■ **Activity**
Every line below is to be quoted exactly, with nothing added or dropped.

[Available data Boundary: Start]

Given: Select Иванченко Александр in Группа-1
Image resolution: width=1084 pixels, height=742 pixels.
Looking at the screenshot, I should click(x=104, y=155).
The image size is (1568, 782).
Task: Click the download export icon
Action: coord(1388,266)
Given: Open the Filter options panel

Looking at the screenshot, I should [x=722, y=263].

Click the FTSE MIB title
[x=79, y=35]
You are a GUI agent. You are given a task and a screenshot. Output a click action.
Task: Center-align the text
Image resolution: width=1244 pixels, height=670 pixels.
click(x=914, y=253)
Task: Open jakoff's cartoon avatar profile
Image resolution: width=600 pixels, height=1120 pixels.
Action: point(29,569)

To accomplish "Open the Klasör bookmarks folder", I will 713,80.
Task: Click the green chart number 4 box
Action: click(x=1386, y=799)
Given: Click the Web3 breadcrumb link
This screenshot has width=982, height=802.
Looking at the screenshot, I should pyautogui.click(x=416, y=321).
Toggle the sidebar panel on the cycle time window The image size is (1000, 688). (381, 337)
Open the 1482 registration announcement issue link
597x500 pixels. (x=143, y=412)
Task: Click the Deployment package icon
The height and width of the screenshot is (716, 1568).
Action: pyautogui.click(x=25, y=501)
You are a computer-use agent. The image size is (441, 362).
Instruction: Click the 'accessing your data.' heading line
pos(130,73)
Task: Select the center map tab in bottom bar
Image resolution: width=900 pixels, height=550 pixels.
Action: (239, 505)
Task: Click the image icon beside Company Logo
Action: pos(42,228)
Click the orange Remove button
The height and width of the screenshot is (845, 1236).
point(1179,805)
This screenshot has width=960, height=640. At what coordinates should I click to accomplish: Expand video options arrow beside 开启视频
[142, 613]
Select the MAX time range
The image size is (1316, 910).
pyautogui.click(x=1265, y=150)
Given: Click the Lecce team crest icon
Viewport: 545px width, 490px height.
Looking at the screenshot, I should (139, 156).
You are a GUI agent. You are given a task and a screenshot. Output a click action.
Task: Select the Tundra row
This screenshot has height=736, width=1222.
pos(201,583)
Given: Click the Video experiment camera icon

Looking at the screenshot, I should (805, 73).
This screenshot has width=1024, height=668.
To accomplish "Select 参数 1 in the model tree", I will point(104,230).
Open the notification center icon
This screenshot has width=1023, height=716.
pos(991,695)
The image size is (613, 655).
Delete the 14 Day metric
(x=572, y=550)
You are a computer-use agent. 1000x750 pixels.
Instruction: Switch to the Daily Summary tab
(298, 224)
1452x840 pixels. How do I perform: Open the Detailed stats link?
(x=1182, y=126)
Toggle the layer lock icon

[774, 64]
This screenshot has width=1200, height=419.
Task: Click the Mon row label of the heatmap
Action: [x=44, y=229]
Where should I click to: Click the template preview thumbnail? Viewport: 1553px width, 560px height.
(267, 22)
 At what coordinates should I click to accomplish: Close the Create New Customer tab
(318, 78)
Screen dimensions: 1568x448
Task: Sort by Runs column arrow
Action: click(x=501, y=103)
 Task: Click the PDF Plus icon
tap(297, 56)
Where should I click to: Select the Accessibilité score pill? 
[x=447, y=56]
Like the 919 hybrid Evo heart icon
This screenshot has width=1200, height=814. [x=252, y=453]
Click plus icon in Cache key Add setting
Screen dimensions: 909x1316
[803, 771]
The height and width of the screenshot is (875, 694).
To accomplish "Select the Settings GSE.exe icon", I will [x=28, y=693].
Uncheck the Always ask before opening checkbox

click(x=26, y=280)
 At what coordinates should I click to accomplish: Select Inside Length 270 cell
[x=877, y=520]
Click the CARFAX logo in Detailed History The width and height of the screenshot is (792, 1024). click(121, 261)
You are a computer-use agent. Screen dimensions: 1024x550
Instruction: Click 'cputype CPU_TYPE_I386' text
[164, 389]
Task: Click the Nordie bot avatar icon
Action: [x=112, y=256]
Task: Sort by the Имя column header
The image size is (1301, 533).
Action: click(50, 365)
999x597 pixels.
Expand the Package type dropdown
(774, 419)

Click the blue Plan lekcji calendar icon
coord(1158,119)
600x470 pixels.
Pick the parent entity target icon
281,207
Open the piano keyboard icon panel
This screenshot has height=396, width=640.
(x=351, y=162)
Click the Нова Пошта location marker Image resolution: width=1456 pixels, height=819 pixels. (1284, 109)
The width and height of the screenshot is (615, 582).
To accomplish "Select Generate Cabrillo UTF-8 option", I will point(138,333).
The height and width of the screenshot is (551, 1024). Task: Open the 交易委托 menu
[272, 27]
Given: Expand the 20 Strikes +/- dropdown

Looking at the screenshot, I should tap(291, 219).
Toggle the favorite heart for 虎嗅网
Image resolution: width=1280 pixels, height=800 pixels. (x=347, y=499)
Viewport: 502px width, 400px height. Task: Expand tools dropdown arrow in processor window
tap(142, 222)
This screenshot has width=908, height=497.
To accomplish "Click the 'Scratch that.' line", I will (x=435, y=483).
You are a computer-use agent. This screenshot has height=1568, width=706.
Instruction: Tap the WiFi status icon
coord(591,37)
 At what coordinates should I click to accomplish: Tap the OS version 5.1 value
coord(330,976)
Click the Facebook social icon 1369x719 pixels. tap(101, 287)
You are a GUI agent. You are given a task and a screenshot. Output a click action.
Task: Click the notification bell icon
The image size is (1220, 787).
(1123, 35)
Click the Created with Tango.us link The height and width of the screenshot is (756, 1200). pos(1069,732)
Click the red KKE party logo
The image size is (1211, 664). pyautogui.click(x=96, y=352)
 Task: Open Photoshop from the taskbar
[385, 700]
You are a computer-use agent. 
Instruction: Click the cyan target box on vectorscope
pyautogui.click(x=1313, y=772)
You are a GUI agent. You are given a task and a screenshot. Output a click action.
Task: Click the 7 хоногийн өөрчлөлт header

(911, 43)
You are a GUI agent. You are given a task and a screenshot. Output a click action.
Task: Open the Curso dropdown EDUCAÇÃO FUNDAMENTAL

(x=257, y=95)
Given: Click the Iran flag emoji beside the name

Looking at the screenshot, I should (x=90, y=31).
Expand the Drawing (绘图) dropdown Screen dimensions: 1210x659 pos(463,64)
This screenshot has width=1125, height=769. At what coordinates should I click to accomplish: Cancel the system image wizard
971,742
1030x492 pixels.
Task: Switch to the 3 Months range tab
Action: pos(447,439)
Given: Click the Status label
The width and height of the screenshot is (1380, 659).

[Available data Boundary: End]

■ **Exercise solution**
Given: Select Иванченко Александр in Группа-1
Image resolution: width=1084 pixels, height=742 pixels.
Looking at the screenshot, I should click(x=104, y=155).
The image size is (1568, 782).
Task: Click the download export icon
Action: coord(1388,266)
Given: Open the Filter options panel

Looking at the screenshot, I should [x=722, y=263].

Click the FTSE MIB title
[x=79, y=35]
You are a GUI agent. You are given a task and a screenshot. Output a click action.
Task: Center-align the text
Image resolution: width=1244 pixels, height=670 pixels.
click(x=914, y=253)
Task: Open jakoff's cartoon avatar profile
Image resolution: width=600 pixels, height=1120 pixels.
Action: point(29,569)

To accomplish "Open the Klasör bookmarks folder", I will 713,80.
Task: Click the green chart number 4 box
Action: click(x=1386, y=799)
Given: Click the Web3 breadcrumb link
This screenshot has width=982, height=802.
Looking at the screenshot, I should pyautogui.click(x=416, y=321).
Toggle the sidebar panel on the cycle time window The image size is (1000, 688). (381, 337)
Open the 1482 registration announcement issue link
597x500 pixels. (x=143, y=412)
Task: Click the Deployment package icon
The height and width of the screenshot is (716, 1568).
Action: pyautogui.click(x=25, y=501)
You are a computer-use agent. The image size is (441, 362).
Instruction: Click the 'accessing your data.' heading line
pos(130,73)
Task: Select the center map tab in bottom bar
Image resolution: width=900 pixels, height=550 pixels.
Action: (239, 505)
Task: Click the image icon beside Company Logo
Action: pos(42,228)
Click the orange Remove button
The height and width of the screenshot is (845, 1236).
point(1179,805)
This screenshot has width=960, height=640. At what coordinates should I click to accomplish: Expand video options arrow beside 开启视频
[142, 613]
Select the MAX time range
The image size is (1316, 910).
pyautogui.click(x=1265, y=150)
Given: Click the Lecce team crest icon
Viewport: 545px width, 490px height.
Looking at the screenshot, I should (139, 156).
You are a GUI agent. You are given a task and a screenshot. Output a click action.
Task: Select the Tundra row
This screenshot has height=736, width=1222.
pos(201,583)
Given: Click the Video experiment camera icon

Looking at the screenshot, I should (805, 73).
This screenshot has width=1024, height=668.
To accomplish "Select 参数 1 in the model tree", I will point(104,230).
Open the notification center icon
This screenshot has width=1023, height=716.
pos(991,695)
The image size is (613, 655).
Delete the 14 Day metric
(x=572, y=550)
You are a computer-use agent. 1000x750 pixels.
Instruction: Switch to the Daily Summary tab
(298, 224)
1452x840 pixels. How do I perform: Open the Detailed stats link?
(x=1182, y=126)
Toggle the layer lock icon

[774, 64]
This screenshot has width=1200, height=419.
Task: Click the Mon row label of the heatmap
Action: [x=44, y=229]
Where should I click to: Click the template preview thumbnail? Viewport: 1553px width, 560px height.
(267, 22)
 At what coordinates should I click to accomplish: Close the Create New Customer tab
(318, 78)
Screen dimensions: 1568x448
Task: Sort by Runs column arrow
Action: click(x=501, y=103)
 Task: Click the PDF Plus icon
tap(297, 56)
Where should I click to: Select the Accessibilité score pill? 
[x=447, y=56]
Like the 919 hybrid Evo heart icon
This screenshot has width=1200, height=814. [x=252, y=453]
Click plus icon in Cache key Add setting
Screen dimensions: 909x1316
[803, 771]
The height and width of the screenshot is (875, 694).
To accomplish "Select the Settings GSE.exe icon", I will [x=28, y=693].
Uncheck the Always ask before opening checkbox

click(x=26, y=280)
 At what coordinates should I click to accomplish: Select Inside Length 270 cell
[x=877, y=520]
Click the CARFAX logo in Detailed History The width and height of the screenshot is (792, 1024). click(121, 261)
You are a computer-use agent. Screen dimensions: 1024x550
Instruction: Click 'cputype CPU_TYPE_I386' text
[164, 389]
Task: Click the Nordie bot avatar icon
Action: [x=112, y=256]
Task: Sort by the Имя column header
The image size is (1301, 533).
Action: click(50, 365)
999x597 pixels.
Expand the Package type dropdown
(774, 419)

Click the blue Plan lekcji calendar icon
coord(1158,119)
600x470 pixels.
Pick the parent entity target icon
281,207
Open the piano keyboard icon panel
This screenshot has height=396, width=640.
(x=351, y=162)
Click the Нова Пошта location marker Image resolution: width=1456 pixels, height=819 pixels. (1284, 109)
The width and height of the screenshot is (615, 582).
To accomplish "Select Generate Cabrillo UTF-8 option", I will point(138,333).
The height and width of the screenshot is (551, 1024). Task: Open the 交易委托 menu
[272, 27]
Given: Expand the 20 Strikes +/- dropdown

Looking at the screenshot, I should tap(291, 219).
Toggle the favorite heart for 虎嗅网
Image resolution: width=1280 pixels, height=800 pixels. (x=347, y=499)
Viewport: 502px width, 400px height. Task: Expand tools dropdown arrow in processor window
tap(142, 222)
This screenshot has width=908, height=497.
To accomplish "Click the 'Scratch that.' line", I will (x=435, y=483).
You are a computer-use agent. This screenshot has height=1568, width=706.
Instruction: Tap the WiFi status icon
coord(591,37)
 At what coordinates should I click to accomplish: Tap the OS version 5.1 value
coord(330,976)
Click the Facebook social icon 1369x719 pixels. tap(101, 287)
You are a GUI agent. You are given a task and a screenshot. Output a click action.
Task: Click the notification bell icon
The image size is (1220, 787).
(1123, 35)
Click the Created with Tango.us link The height and width of the screenshot is (756, 1200). pos(1069,732)
Click the red KKE party logo
The image size is (1211, 664). pyautogui.click(x=96, y=352)
 Task: Open Photoshop from the taskbar
[385, 700]
You are a computer-use agent. 
Instruction: Click the cyan target box on vectorscope
pyautogui.click(x=1313, y=772)
You are a GUI agent. You are given a task and a screenshot. Output a click action.
Task: Click the 7 хоногийн өөрчлөлт header

(911, 43)
You are a GUI agent. You are given a task and a screenshot. Output a click action.
Task: Open the Curso dropdown EDUCAÇÃO FUNDAMENTAL

(x=257, y=95)
Given: Click the Iran flag emoji beside the name

Looking at the screenshot, I should (x=90, y=31).
Expand the Drawing (绘图) dropdown Screen dimensions: 1210x659 pos(463,64)
This screenshot has width=1125, height=769. At what coordinates should I click to accomplish: Cancel the system image wizard
971,742
1030x492 pixels.
Task: Switch to the 3 Months range tab
Action: pos(447,439)
Given: Click the Status label
The width and height of the screenshot is (1380, 659).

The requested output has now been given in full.